From 1975 to 1976, Smith worked with Nobel laureate F. Sanger at the MRC Molecular Biology Laboratory in the UK, standing at the forefront of gene and genome organization research. He, along with Sanger, introduced a technique called oligonucleotide-directed site-specific mutagenesis. This addressed the issue of how to effectively determine the impact of single mutated genes. Introducing site-specific mutations into genes required the development of synthetic DNA technology. A similar technique, in situ hybridization (ISH), had been described in the late 1960s. This is a hybridization that uses labeled probes (such as complementary DNA, RNA, or modified nucleic acid chains) to locate specific sequences in a part or portion of tissue.
PCR technology has greatly transformed the diagnostic potential of medical research. In rheumatology, the ability to identify very small amounts of microbial DNA or RNA has become crucial, such as in Lyme arthritis or Whipple’s disease. Additionally, HLA alleles, such as HLA-B27, can be distinguished through PCR rather than FACS. ISH can detect inflammatory cytokines in inflammatory tissue biopsy specimens.
The geographical distribution of HLA-B27 primarily follows a north-south decline. Thus, the prevalence of HLA-B27 in Nordic and Eskimo populations is as high as 25%, while in some regions of Africa, it is less than 3%. This may be due to the strong ability of HLA-B27 to present viral peptides.
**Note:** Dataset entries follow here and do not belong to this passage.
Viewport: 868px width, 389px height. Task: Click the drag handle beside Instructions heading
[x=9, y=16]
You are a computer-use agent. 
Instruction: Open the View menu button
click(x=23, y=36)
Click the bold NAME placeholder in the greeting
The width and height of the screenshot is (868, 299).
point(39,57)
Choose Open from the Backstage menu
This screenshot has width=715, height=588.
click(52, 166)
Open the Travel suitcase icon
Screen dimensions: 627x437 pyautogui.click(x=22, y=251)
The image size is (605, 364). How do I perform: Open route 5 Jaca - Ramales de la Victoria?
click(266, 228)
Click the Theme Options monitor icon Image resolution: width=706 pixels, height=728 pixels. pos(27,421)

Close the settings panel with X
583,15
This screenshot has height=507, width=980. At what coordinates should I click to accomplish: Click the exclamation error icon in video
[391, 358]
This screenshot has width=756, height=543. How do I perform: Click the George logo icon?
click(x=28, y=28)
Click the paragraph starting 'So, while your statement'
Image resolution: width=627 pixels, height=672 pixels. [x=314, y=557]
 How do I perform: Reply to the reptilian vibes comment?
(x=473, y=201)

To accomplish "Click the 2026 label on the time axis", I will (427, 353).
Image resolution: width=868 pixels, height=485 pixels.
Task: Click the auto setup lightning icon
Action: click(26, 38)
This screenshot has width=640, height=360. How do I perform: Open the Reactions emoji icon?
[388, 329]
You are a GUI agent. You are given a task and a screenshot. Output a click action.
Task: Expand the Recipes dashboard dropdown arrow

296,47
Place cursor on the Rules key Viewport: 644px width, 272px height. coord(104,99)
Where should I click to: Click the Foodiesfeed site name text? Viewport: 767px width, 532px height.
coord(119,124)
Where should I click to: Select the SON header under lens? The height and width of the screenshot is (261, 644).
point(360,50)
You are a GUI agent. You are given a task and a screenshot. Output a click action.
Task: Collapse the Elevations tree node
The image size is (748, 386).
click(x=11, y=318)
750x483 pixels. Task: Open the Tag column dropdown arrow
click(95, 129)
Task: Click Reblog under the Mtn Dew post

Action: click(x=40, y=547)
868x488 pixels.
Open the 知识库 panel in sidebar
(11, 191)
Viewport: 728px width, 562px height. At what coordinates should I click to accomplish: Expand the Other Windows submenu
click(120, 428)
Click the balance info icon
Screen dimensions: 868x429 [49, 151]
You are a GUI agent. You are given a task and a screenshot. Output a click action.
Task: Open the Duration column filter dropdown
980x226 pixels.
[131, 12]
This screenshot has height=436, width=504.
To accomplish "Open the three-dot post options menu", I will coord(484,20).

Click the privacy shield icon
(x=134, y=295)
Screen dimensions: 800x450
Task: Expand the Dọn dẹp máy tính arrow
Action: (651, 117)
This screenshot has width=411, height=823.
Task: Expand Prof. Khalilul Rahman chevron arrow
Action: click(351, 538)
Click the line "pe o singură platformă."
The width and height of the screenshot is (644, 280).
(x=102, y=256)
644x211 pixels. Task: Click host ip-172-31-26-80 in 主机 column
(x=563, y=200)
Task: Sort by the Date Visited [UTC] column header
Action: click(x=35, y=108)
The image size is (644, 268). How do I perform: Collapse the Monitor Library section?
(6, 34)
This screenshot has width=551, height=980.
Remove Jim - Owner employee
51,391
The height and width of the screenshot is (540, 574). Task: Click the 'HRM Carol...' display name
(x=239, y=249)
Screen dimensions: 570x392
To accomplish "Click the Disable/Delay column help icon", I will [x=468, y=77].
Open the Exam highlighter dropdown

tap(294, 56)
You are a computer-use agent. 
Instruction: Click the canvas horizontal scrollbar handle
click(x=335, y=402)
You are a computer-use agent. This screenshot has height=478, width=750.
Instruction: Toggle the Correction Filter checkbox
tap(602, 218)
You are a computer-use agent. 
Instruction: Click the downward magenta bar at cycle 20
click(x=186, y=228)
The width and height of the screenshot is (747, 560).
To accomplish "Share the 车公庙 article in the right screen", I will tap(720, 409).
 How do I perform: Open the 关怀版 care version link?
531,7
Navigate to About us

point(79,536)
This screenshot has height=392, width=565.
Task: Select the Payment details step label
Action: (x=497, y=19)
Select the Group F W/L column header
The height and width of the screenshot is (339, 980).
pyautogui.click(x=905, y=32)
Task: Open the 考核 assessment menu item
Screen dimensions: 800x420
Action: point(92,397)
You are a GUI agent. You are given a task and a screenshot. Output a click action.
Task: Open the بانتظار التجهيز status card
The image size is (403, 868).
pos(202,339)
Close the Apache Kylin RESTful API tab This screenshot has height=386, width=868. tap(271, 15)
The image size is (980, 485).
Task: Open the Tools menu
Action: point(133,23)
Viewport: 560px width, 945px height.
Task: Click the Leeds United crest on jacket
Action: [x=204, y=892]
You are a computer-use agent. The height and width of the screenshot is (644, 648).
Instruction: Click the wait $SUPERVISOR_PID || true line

PCR technology can identify allele subtypes, most of which have very small amino acid differences. In Europe, the main subtypes are HLA-B2702 and HLA-B2705. This varies in other countries, such as China, where HLA-B2704 is dominant. All three subtypes are associated with AS. However, studies have found that the HLA-B2706 subtype found in Thailand and the HLA-B2709 subtype found in Sardinia are not associated with AS. The reasons for this are unclear, but there is some evidence that peptide groups may differ. Although the pathogenesis of axSpA has not yet been elucidated, it seems clear that genes such as HLA-B27, ERAP-1, and IL-23R contribute significantly. Additionally, the role of mechanical stress on the joints has been a focus of research, including the connection between inflammation, responsible cytokines, and new bone formation, including issues of bone immunology. Many interesting papers and hypotheses have been published in this area over the past decade.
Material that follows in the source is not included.